AFCR’s BRACE Award is a first-of-its-kind program for early stage oncology technology companies focused on Asian-prevalent cancers. With this honor, AFCR, Bluedot Bio, and other new investors contributed $7.5 million of new capital, joining Chimera’s existing investors, including Viking Global Investors, Founders Fund, and Illumina Accelerator, to bring the company’s total amount raised to $26 million, since the company was founded in 2015. Since that time, Chimera has established a pipeline of therapies from its proprietary GOLD Platform technology, which creates conditional, location-specific activation of tumor microenvironment (TME)-modifying payloads by CAR-T therapies.

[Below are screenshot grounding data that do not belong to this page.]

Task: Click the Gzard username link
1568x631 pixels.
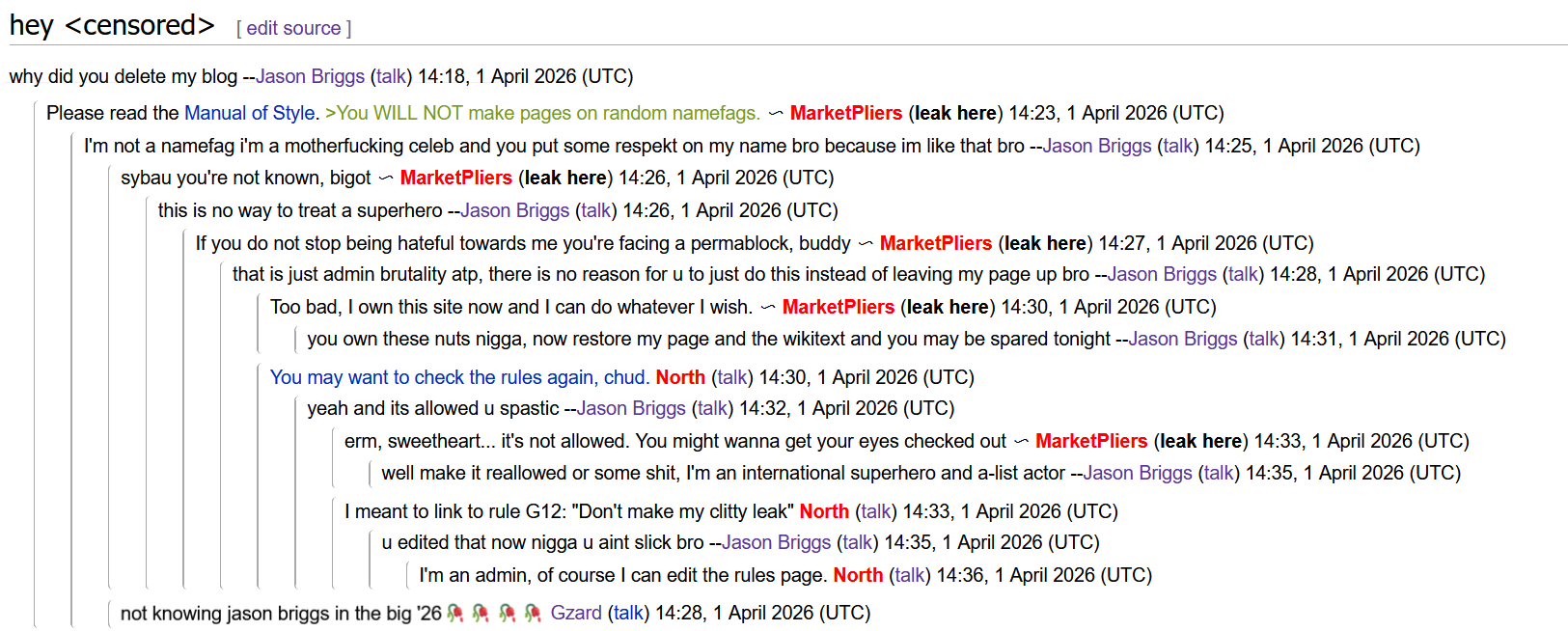Action: pyautogui.click(x=576, y=613)
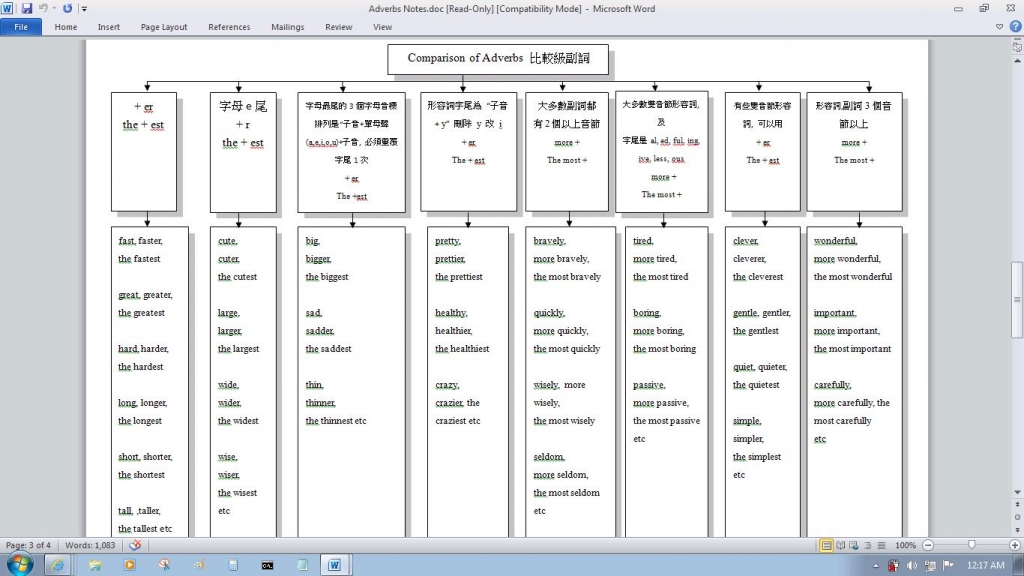Click the 100% zoom level button
The height and width of the screenshot is (576, 1024).
coord(905,545)
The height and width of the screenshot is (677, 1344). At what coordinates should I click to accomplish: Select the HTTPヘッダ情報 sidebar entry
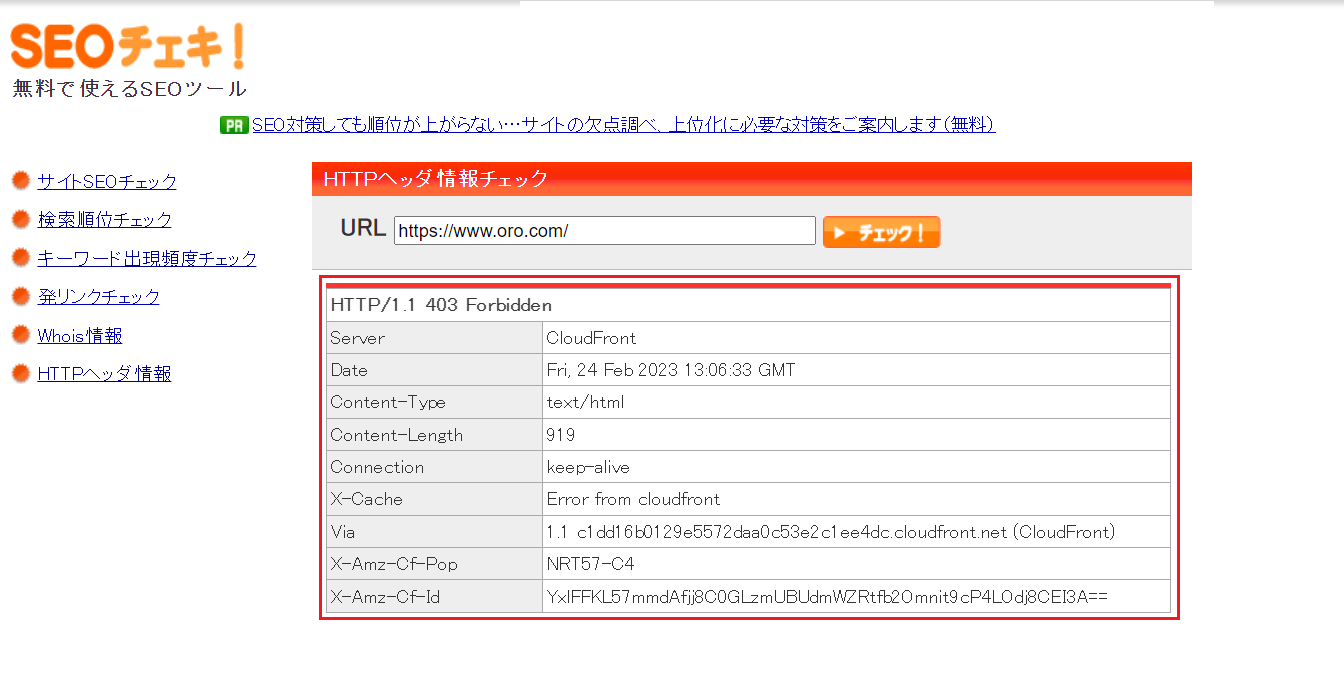point(104,373)
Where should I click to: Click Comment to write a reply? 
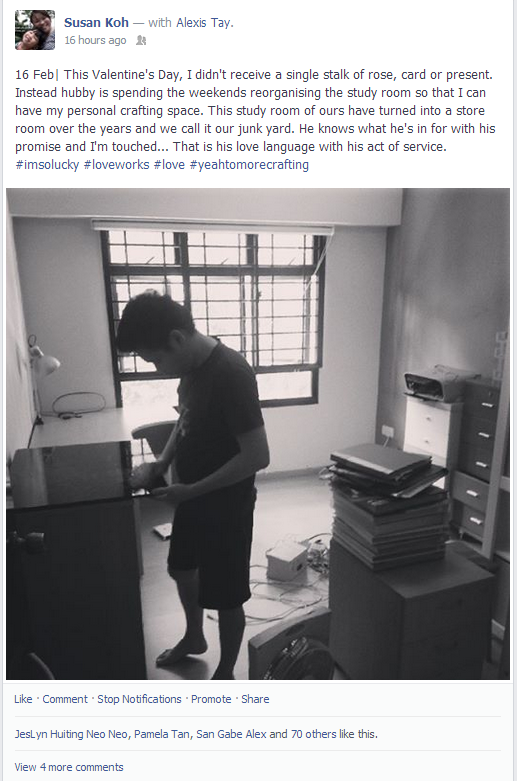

The company’s preclinical dataset on its lead candidate, CBIO-007, in pancreatic, prostate, and triple negative breast cancer xenograft tumor models, demonstrates that CBIO-007 efficiently eliminates tumors, while unarmed CAR-T cells are unable to control them.

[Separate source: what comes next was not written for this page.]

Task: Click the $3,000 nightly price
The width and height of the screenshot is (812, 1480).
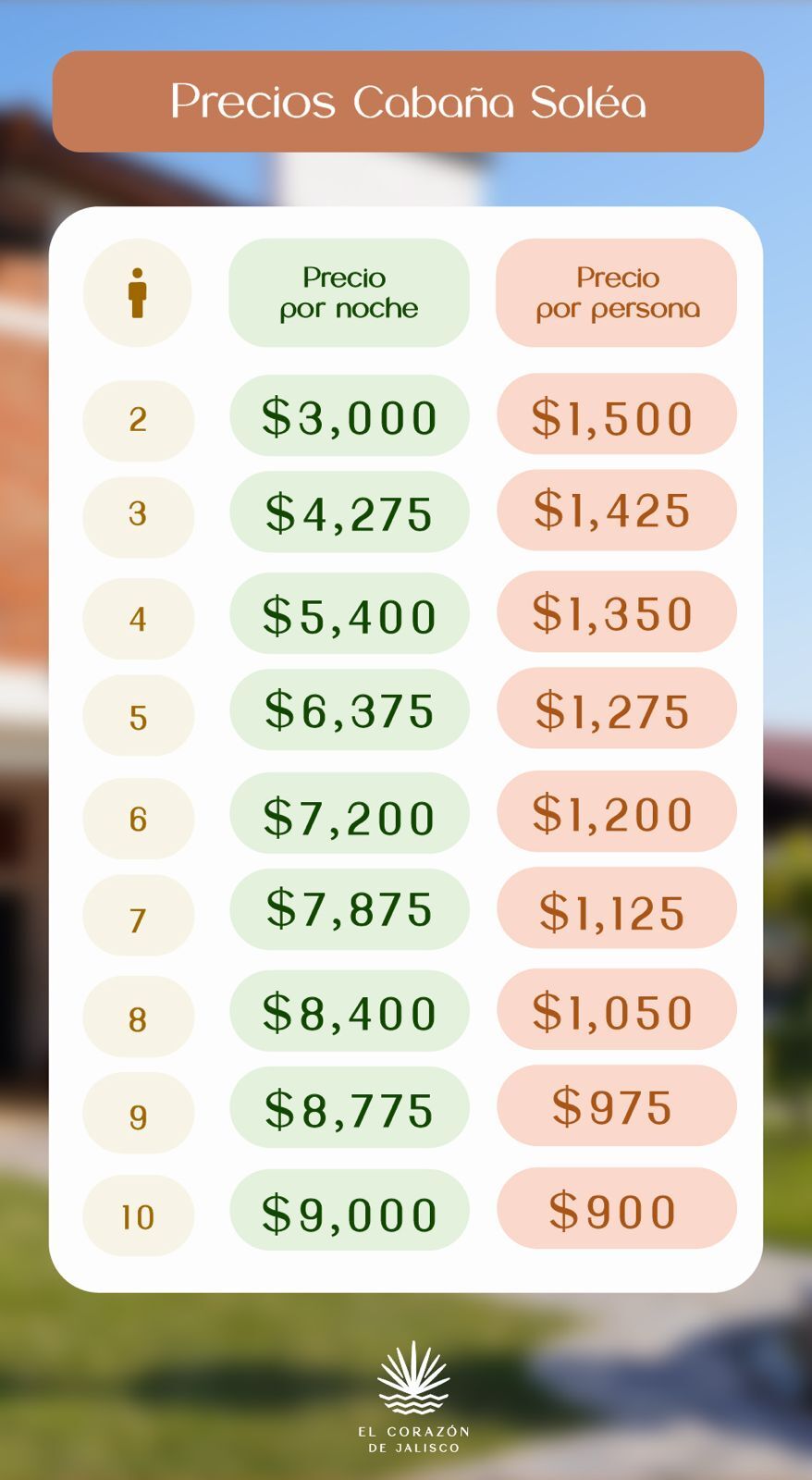Action: coord(349,416)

AFCR’s Chief Executive Officer and Founder Sujuan Ba, Ph.D., said, "AFCR’s BRACE Award Venture Competition is designed to accelerate the commercialization of innovative cancer research discoveries for cancer patients, in Asia and worldwide, and we believe Chimera’s novel approach to spatially controlling CAR-T cells, for safer, more potent therapies, has the potential to improve the treatment of a broad range of cancers from hematologic cancers to solid tumors."

"During the evaluation of Chimera for AFCR’s BRACE Award, I was impressed with Chimera’s insightful approach to counteract the suppressive tumor microenvironment by leveraging natural mechanisms in the engineering of T cells to selectively deliver a payload only when they are activated by tumor cells," said Raju Kucherlapati, Ph.D., Paul C. Cabot Professor of Genetics at Harvard Medical school, who led the committee for the AFCR’s BRACE Award Venture Competition and founded several biotechs, including Cell Genesys, Abgenix (acquired by Amgen) and Millennium (acquired by Takeda). "Furthermore, Chimera’s initial data in preclinical models provides support for the ability of their GOLD Platform technology to direct the curative potential of CAR-T therapies to treating solid tumors, which continues to be a leading cause of death around the world."

About Chimera’s GOLD Platform Technology

Chimera’s GOLD Platform harnesses programmable, RNA-based gene regulation circuits inherent to immune cells to control CAR-T therapies conditionally armed with therapeutic payloads that target the tumor microenvironment (TME). Chimera applies its proprietary GOLD Platform to engineer potent CAR-T cell therapies for solid tumors that target the immunosuppressive TME, which has historically limited conventional CAR-T therapeutic efficacy. In preclinical studies, the GOLD Platform spatially restricts to the site of solid tumors the delivery of high levels of powerful therapeutic payloads by armed CAR-T cells, weakening the TME and maximizing CAR-T potency. Specifically, Chimera demonstrated in head-to head preclinical experiments with unarmed as well as a constitutively armed IL-12 payload that GOLD-controlled CAR-Ts eliminated xenograft tumors from prostate, pancreas, and triple negative breast cancer cell lines. Chimera’s chimeric receptor engagement-dependent payload delivery approach is designed to prevent toxic, systemic payload exposures that can decrease the therapeutic index of armed CAR-T cells.